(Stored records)
************
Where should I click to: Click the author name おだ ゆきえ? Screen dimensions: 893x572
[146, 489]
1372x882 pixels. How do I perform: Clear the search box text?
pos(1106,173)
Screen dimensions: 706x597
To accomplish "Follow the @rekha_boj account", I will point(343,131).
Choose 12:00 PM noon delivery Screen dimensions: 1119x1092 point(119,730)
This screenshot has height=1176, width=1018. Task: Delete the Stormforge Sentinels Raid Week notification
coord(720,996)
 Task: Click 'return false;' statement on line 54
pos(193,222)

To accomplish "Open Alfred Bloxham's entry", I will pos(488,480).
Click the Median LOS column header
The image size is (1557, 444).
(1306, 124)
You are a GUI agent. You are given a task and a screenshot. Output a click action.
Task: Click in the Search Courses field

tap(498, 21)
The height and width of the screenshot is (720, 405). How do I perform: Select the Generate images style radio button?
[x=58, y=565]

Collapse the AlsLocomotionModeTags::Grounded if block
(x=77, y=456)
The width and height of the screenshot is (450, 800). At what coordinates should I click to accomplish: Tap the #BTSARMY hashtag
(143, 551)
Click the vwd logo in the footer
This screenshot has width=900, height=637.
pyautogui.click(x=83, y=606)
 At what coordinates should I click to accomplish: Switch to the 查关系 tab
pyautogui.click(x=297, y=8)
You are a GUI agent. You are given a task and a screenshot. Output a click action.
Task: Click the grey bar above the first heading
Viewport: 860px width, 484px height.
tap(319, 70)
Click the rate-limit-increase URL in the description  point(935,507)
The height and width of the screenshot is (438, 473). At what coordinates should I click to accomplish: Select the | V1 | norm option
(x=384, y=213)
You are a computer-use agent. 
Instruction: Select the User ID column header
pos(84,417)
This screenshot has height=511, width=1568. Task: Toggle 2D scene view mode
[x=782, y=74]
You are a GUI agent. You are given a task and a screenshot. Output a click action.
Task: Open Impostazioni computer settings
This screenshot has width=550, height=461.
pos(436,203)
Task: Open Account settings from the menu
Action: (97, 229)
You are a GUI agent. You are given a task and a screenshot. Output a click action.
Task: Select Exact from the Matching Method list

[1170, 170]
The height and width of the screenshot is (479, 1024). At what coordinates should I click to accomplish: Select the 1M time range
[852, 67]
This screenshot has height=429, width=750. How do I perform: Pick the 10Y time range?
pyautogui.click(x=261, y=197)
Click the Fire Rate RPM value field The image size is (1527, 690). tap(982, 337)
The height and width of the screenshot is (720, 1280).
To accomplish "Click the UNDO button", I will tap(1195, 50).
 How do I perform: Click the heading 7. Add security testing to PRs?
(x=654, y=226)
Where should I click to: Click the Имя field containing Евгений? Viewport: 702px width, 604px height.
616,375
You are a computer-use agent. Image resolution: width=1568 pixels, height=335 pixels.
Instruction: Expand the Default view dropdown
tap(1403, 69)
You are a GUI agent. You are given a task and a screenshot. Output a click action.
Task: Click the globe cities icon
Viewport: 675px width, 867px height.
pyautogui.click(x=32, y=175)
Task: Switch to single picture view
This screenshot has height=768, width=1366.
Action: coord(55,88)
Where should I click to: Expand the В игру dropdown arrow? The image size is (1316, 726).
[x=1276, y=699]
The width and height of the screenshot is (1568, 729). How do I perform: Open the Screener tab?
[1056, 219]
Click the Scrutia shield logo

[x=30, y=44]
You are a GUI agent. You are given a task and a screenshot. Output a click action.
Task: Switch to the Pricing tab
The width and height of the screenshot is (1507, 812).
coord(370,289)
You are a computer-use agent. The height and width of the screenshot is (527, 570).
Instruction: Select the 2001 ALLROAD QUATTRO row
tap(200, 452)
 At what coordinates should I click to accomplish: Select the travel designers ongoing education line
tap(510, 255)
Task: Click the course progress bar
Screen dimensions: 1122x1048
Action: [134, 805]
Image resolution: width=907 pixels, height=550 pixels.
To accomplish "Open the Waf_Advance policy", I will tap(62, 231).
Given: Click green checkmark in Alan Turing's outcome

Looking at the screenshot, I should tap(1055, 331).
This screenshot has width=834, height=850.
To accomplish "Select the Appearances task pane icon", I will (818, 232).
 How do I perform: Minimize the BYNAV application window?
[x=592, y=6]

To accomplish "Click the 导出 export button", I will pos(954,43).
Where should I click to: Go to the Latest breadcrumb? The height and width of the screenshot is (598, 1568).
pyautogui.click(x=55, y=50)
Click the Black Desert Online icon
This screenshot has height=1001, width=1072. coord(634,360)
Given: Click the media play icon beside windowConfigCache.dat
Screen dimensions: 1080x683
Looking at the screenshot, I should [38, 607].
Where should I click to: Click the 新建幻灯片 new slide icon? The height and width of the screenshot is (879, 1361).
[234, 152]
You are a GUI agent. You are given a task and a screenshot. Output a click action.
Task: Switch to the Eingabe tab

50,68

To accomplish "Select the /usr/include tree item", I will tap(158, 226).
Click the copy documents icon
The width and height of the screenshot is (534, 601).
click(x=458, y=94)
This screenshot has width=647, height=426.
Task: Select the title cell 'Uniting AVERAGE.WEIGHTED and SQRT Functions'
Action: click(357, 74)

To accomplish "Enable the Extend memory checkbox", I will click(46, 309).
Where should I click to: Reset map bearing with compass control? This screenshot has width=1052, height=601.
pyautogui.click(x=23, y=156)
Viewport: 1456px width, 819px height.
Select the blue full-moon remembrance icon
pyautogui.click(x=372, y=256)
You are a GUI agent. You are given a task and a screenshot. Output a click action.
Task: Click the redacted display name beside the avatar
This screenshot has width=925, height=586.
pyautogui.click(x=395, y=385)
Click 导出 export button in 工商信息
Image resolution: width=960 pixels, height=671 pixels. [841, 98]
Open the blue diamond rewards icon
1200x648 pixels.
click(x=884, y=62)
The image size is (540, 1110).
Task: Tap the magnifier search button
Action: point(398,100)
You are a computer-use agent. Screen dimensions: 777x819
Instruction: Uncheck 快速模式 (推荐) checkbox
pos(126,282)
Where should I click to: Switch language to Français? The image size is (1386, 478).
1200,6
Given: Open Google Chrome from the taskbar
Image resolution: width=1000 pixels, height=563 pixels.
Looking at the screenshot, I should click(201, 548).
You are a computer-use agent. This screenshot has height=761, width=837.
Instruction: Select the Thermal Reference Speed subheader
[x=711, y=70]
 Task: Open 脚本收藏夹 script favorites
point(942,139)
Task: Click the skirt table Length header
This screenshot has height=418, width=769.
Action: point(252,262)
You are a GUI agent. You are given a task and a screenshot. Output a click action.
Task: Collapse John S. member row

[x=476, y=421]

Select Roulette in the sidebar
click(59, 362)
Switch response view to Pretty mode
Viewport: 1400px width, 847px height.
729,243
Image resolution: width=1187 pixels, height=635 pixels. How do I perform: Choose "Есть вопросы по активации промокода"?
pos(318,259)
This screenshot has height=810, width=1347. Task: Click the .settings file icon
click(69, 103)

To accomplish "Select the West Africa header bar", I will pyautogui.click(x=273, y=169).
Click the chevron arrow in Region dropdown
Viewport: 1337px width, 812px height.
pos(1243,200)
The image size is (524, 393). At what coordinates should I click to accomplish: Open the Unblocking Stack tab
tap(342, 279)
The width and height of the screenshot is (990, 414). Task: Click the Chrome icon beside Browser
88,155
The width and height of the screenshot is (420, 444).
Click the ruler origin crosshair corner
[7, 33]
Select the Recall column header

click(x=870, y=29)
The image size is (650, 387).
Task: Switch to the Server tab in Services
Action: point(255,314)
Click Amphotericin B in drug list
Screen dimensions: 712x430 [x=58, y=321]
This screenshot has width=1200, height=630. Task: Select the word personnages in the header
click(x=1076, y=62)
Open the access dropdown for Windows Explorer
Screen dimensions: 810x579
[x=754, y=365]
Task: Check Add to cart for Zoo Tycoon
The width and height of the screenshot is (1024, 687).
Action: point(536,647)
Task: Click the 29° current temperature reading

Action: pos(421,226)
************
All lines above that include the word "computer" should be located and copied.

Written response:
You are a computer-use agent. 
Task: Open Impostazioni computer settings
You are a computer-use agent. Image resolution: width=1568 pixels, height=335 pixels.
You are a computer-use agent. The height and width of the screenshot is (527, 570).
You are a computer-use agent. Screen dimensions: 777x819
You are a computer-use agent. This screenshot has height=761, width=837.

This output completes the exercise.